## About this exercise
Your output should be the listing itself, repeated exactly.

## Input for this task

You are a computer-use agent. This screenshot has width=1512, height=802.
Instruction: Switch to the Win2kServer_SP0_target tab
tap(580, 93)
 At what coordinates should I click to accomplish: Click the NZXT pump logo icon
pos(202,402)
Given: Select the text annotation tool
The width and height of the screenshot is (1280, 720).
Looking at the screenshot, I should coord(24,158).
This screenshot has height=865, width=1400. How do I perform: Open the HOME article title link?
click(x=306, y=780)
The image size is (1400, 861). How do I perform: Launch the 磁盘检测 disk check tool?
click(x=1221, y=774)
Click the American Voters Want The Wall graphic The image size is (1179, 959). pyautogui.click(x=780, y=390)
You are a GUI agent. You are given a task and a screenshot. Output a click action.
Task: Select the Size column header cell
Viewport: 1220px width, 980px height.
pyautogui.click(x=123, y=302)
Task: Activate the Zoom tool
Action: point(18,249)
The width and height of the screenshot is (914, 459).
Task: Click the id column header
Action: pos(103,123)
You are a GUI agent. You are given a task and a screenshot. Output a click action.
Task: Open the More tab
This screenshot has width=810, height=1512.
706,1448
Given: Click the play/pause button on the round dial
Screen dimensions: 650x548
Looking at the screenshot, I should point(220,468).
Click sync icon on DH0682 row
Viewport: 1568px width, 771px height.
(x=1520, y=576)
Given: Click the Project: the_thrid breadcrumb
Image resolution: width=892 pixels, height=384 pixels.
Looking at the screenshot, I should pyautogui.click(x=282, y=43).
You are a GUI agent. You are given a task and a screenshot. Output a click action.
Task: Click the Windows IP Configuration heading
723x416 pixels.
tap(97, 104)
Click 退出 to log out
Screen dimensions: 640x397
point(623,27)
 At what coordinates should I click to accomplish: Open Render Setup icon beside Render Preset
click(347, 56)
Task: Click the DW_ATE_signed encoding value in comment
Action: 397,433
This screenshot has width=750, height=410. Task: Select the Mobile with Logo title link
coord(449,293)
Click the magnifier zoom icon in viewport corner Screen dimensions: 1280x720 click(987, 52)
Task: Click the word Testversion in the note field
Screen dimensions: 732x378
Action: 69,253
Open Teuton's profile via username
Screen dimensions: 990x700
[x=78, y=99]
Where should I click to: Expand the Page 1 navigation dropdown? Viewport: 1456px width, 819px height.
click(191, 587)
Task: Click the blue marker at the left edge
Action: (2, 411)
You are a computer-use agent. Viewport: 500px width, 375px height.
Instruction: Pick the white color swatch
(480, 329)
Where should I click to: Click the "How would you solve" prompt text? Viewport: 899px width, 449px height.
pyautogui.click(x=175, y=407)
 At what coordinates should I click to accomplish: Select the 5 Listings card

## Written response
You are a computer-use agent. This screenshot has width=1512, height=802.
Instruction: Switch to the Win2kServer_SP0_target tab
tap(580, 93)
 At what coordinates should I click to accomplish: Click the NZXT pump logo icon
pos(202,402)
Given: Select the text annotation tool
The width and height of the screenshot is (1280, 720).
Looking at the screenshot, I should coord(24,158).
This screenshot has height=865, width=1400. How do I perform: Open the HOME article title link?
click(x=306, y=780)
The image size is (1400, 861). How do I perform: Launch the 磁盘检测 disk check tool?
click(x=1221, y=774)
Click the American Voters Want The Wall graphic The image size is (1179, 959). pyautogui.click(x=780, y=390)
You are a GUI agent. You are given a task and a screenshot. Output a click action.
Task: Select the Size column header cell
Viewport: 1220px width, 980px height.
pyautogui.click(x=123, y=302)
Task: Activate the Zoom tool
Action: point(18,249)
The width and height of the screenshot is (914, 459).
Task: Click the id column header
Action: pos(103,123)
You are a GUI agent. You are given a task and a screenshot. Output a click action.
Task: Open the More tab
This screenshot has width=810, height=1512.
706,1448
Given: Click the play/pause button on the round dial
Screen dimensions: 650x548
Looking at the screenshot, I should point(220,468).
Click sync icon on DH0682 row
Viewport: 1568px width, 771px height.
(x=1520, y=576)
Given: Click the Project: the_thrid breadcrumb
Image resolution: width=892 pixels, height=384 pixels.
Looking at the screenshot, I should pyautogui.click(x=282, y=43).
You are a GUI agent. You are given a task and a screenshot. Output a click action.
Task: Click the Windows IP Configuration heading
723x416 pixels.
tap(97, 104)
Click 退出 to log out
Screen dimensions: 640x397
point(623,27)
 At what coordinates should I click to accomplish: Open Render Setup icon beside Render Preset
click(347, 56)
Task: Click the DW_ATE_signed encoding value in comment
Action: 397,433
This screenshot has width=750, height=410. Task: Select the Mobile with Logo title link
coord(449,293)
Click the magnifier zoom icon in viewport corner Screen dimensions: 1280x720 click(987, 52)
Task: Click the word Testversion in the note field
Screen dimensions: 732x378
Action: 69,253
Open Teuton's profile via username
Screen dimensions: 990x700
[x=78, y=99]
Where should I click to: Expand the Page 1 navigation dropdown? Viewport: 1456px width, 819px height.
click(191, 587)
Task: Click the blue marker at the left edge
Action: (2, 411)
You are a computer-use agent. Viewport: 500px width, 375px height.
Instruction: Pick the white color swatch
(480, 329)
Where should I click to: Click the "How would you solve" prompt text? Viewport: 899px width, 449px height.
pyautogui.click(x=175, y=407)
 At what coordinates should I click to accomplish: Select the 5 Listings card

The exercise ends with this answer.